Œuvres de beauté (extrait du catalogue)
L'exposition « Primitifs ? » obéit au double mouvement, très senghorien, de convergence et d'ouverture : convergence des arts et des créations formelles autour de structures élémentaires de l'imaginaire mais ouverture sur l'infinie capacité des hommes à puiser dans leur patrimoine commun des formes d'art nouvelles, expressives de la façon dont la vie et le monde retentissent en nous. « Je suis fasciné de voir, a confié le sculpteur Arman, à quel point il est important d'appréhender toutes les facettes de l'art, toutes les expressions qui traduisent à la fois l'adaptation à des milieux, à des genres de vie, à des difficultés, à des visions du monde, à des cos-mogonies, qui renvoient profondément à nous-même. »

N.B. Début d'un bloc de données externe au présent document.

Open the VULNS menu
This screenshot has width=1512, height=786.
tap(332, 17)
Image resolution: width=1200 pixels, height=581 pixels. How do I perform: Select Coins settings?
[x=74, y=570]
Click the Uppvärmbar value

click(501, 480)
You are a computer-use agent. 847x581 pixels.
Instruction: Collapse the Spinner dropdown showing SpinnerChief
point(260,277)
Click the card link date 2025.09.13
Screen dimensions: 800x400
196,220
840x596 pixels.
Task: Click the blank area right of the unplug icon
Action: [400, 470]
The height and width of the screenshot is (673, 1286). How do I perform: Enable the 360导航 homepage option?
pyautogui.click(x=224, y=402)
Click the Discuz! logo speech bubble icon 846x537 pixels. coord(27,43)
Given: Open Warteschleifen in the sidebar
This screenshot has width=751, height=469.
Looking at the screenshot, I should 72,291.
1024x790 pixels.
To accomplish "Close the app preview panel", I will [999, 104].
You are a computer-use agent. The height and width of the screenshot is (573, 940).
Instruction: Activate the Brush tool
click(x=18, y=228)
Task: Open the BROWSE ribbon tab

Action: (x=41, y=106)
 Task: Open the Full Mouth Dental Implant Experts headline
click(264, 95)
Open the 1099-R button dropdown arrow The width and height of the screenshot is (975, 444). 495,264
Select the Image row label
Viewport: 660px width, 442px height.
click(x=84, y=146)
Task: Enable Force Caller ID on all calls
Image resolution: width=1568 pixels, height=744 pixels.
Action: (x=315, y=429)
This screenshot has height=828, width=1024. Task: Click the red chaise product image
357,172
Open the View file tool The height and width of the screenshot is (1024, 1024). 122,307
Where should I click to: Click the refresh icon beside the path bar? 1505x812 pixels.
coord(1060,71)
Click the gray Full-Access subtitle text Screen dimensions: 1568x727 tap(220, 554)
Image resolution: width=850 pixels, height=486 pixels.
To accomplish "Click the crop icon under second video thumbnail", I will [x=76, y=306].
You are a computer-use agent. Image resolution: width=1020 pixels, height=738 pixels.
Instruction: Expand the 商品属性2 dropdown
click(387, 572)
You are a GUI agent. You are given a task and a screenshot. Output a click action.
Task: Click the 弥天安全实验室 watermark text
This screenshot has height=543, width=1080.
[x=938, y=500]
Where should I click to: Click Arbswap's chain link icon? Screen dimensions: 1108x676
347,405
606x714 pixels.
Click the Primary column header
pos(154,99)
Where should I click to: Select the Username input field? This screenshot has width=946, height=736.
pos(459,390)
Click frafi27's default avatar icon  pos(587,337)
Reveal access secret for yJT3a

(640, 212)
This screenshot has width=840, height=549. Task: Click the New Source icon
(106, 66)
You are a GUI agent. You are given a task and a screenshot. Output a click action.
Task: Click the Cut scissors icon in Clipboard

C'est dans la création artistique que l'homme se révèle et se sublime - et que les arts dits « primitifs » trouvent la place qu'eux seuls peuvent occuper : arts magiques, ils éclairent de façon unique et irremplaçable ce que Malraux appelait « la face nocturne de l'homme ».
Arts « primitifs », « sauvages », « premiers » : arts autres, arts nôtres.
Ne peut-on pas finalement voir dans ces arts sans âge, expressions tout à la fois d'une primitivité originelle et d'une modernité toujours renaissante, la vérité de l'aventure humaine qui, riche de ses dissemblances, est « convergence vers l'Universel » ?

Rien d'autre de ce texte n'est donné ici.